#### Material for this task

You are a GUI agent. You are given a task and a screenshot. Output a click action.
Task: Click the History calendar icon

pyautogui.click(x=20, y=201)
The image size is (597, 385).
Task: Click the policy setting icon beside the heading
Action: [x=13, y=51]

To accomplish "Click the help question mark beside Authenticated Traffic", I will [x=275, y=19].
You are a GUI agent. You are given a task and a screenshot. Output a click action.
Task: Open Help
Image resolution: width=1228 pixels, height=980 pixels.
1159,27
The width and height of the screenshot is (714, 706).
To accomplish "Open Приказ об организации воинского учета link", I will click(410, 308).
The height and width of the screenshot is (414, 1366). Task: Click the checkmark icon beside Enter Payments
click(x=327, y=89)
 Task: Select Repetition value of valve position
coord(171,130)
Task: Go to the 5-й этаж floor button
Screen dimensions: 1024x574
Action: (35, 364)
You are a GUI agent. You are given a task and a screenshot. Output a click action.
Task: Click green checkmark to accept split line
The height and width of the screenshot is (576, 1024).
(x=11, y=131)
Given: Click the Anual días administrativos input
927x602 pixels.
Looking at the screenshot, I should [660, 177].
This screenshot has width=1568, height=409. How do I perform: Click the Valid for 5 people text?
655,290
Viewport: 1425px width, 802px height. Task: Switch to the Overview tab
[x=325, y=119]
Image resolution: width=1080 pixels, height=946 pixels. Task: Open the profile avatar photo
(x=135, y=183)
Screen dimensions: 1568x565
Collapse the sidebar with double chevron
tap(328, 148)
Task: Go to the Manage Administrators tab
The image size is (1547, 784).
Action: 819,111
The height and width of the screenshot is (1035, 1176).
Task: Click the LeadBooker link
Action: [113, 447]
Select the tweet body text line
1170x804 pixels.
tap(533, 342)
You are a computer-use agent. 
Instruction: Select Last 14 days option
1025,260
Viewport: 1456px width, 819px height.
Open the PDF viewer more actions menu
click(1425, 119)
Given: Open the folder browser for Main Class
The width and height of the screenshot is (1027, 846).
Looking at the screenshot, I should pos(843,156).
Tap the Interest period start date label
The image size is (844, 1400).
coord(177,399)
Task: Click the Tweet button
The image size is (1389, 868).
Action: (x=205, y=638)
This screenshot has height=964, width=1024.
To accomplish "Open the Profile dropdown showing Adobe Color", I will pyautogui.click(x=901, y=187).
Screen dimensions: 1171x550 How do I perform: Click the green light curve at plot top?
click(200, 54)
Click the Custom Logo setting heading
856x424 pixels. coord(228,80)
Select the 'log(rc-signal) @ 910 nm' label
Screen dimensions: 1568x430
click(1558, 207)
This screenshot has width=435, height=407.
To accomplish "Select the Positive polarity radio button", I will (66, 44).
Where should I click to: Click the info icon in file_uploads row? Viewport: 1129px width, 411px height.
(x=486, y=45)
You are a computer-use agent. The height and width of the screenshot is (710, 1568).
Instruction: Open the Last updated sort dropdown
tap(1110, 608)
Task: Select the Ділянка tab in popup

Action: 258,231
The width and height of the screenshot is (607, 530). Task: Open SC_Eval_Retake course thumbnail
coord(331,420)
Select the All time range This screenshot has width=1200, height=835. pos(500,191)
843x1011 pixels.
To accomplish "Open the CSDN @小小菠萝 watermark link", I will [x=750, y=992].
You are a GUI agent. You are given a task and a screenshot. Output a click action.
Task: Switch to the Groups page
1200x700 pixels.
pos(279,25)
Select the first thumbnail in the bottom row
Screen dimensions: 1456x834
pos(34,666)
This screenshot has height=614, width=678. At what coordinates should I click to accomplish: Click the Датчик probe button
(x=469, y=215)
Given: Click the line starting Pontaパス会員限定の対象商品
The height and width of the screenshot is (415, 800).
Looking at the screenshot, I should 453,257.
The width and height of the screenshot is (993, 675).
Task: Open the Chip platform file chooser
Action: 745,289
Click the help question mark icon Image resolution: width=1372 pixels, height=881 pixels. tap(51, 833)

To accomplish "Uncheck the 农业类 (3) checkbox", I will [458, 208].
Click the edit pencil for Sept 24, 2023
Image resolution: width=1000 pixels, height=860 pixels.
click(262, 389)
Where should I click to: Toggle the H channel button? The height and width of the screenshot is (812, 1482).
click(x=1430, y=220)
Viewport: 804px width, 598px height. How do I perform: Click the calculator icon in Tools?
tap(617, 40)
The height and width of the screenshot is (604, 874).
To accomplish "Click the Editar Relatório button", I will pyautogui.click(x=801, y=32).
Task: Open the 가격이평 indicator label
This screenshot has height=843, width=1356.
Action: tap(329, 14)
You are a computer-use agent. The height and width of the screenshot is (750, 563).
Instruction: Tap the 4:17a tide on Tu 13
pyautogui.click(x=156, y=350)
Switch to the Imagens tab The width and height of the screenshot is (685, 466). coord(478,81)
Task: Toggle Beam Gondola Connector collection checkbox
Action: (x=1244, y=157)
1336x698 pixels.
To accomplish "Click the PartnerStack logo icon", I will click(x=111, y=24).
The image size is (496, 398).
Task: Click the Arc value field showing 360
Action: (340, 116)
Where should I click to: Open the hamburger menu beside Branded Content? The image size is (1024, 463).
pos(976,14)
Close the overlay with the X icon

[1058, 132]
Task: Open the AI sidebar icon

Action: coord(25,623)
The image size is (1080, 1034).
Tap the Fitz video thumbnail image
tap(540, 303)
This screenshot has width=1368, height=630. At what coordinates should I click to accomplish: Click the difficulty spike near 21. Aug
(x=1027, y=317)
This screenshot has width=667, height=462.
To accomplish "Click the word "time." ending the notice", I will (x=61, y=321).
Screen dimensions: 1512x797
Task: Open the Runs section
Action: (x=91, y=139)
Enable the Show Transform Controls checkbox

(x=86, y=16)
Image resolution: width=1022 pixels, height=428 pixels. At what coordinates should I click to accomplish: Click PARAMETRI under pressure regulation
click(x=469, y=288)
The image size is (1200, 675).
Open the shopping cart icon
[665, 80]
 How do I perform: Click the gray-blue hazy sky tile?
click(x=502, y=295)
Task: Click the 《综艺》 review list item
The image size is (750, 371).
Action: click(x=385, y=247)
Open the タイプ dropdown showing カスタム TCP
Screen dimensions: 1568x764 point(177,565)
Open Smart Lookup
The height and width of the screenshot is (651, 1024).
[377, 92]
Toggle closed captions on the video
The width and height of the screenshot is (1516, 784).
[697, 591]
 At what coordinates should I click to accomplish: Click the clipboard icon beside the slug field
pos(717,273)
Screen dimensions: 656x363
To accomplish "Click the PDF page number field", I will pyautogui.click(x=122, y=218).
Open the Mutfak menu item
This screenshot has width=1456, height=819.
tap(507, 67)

#### Exercise prompt
For each line above that holds the string "page", provide a copy of that line.

#### Result for this exercise
Task: Switch to the Groups page
To accomplish "Click the PDF page number field", I will pyautogui.click(x=122, y=218).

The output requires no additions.